Jacques Chirac : un homme dans la tourmente
Les Français viennent, comme les sondages l’accréditaient, de rejeter par référendum la Constitution européenne. Que les souverainistes et autres nationalistes tels les Philipe de Villiers, Jean-Marie Lepen et consorts aient voté en faveur du non, cela était tout sauf une surprise. Que l’extrême gauche et les communistes aient, par dogmatisme antilibéral, envoyé le texte constitutionnel dans les orties, cela était également du domaine de la prévision.
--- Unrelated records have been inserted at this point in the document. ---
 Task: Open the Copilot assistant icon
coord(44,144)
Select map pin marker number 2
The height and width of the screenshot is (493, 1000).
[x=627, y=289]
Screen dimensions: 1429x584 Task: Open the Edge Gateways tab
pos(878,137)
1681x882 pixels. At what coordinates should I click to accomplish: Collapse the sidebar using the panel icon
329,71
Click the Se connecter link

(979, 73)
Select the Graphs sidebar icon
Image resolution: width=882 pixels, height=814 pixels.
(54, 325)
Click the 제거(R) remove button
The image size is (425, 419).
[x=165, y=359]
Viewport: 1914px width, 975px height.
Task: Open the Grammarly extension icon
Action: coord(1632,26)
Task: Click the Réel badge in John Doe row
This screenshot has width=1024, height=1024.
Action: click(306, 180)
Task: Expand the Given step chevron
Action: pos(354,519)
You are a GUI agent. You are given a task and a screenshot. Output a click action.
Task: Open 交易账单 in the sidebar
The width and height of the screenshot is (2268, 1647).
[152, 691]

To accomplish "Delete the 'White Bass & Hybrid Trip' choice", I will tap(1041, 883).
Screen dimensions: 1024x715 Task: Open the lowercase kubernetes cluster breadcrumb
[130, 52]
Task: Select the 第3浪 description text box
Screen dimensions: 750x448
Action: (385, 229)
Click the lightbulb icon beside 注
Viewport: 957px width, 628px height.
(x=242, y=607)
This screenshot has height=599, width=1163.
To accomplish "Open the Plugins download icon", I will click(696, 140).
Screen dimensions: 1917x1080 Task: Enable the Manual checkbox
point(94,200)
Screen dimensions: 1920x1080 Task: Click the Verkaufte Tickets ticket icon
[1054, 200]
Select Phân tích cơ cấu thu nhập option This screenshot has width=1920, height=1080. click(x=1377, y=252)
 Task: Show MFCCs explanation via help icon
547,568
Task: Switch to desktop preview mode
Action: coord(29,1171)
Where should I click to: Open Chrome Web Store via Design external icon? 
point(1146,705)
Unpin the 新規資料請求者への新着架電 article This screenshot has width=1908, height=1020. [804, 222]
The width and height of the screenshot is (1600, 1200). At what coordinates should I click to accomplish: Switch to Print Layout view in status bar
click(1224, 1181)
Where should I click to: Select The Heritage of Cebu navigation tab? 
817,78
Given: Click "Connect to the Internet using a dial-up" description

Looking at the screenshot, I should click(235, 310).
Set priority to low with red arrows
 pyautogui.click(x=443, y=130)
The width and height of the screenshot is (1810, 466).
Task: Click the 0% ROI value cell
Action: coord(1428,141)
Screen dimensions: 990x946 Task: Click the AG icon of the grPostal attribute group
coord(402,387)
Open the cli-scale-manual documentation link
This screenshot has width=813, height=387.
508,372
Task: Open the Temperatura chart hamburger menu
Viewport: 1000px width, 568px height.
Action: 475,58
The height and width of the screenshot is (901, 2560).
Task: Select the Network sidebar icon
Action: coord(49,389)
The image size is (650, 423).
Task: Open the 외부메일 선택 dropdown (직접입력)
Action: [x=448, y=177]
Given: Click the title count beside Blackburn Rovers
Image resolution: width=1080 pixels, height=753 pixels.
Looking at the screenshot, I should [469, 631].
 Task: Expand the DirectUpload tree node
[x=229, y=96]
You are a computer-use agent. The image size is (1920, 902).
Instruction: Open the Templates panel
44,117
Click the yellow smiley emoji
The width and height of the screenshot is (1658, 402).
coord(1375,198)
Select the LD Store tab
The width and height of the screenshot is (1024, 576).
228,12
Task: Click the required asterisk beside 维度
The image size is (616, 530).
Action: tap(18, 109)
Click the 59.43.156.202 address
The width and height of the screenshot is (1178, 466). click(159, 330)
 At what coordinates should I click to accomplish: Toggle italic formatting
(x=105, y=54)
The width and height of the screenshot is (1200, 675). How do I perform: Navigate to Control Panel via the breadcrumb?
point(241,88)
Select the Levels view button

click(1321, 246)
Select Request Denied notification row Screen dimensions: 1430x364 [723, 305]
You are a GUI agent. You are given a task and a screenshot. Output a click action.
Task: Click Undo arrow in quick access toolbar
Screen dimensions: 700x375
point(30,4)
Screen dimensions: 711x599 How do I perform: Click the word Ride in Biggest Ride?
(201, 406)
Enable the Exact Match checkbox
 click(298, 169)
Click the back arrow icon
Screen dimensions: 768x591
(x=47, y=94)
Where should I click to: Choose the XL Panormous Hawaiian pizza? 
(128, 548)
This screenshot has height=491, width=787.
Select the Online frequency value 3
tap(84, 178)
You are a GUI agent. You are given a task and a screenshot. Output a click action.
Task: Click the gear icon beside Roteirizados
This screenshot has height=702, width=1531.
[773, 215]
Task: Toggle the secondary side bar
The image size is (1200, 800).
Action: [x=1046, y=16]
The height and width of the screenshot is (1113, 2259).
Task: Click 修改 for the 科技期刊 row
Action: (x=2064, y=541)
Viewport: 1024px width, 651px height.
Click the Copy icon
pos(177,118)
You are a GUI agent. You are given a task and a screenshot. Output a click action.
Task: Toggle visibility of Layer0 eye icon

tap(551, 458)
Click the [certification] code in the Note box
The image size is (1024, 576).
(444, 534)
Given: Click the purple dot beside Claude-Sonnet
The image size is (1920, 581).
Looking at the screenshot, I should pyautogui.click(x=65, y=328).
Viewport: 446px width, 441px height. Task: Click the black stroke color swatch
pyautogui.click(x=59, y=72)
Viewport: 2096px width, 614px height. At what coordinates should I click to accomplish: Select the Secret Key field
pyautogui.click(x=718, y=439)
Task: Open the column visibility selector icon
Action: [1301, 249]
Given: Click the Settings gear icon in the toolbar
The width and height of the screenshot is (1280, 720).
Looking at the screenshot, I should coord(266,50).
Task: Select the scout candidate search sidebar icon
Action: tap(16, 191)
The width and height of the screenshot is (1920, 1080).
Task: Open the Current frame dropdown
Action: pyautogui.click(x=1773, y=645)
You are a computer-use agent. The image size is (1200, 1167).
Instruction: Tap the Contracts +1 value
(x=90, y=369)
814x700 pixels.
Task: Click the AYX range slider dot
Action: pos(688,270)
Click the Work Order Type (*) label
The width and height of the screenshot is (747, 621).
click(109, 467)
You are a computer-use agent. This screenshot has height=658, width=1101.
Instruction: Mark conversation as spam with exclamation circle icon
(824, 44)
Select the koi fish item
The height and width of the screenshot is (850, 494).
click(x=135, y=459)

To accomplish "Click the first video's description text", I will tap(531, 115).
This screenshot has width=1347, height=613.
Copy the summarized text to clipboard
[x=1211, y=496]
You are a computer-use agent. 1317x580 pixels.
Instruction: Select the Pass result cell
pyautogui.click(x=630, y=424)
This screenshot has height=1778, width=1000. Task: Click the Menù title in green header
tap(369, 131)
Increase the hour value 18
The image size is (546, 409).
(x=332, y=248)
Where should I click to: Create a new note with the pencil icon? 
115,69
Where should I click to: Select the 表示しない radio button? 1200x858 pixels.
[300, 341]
Mais sa victoire, le vote négatif le doit au choix de certains socialistes, pour des considérations de politique intérieure, d’outrepasser les consignes officielles de leur parti et de se prononcer clairement pour le non.
En effet, réélu en mai 2002 avec un score digne des républiques bananières et pour les raisons que l’on sait, Chirac et son gouvernement n’ont jamais mérité la confiance des Français qui, à l’occasion des élections régionales, avaient déjà tiré des coups de semonce en leur direction en permettant une victoire que les socialistes n’avaient jamais espérée, même dans leurs rêves les plus fous. L’équipe « umpéiste » y est restée sourde cependant.
Conscient de l’impopularité grandissante du couple Chirac-Raffarin, Laurent Fabius, un Européen convaincu, a pourtant choisi, sous le prétexte de lutter contre une Europe trop libérale, de batailler en faveur du non, aux seules fins de se positionner à l’intérieur du parti socialiste et au sein de la gauche en général comme une alternative crédible face au danger néo-libéral, réel ou supposé, qui guette la France, tout cela dans la perspective des présidentielles de 2007. Il doit à présent savourer sa victoire. Il est cependant trop tôt pour savoir si son objectif électoraliste sera atteint.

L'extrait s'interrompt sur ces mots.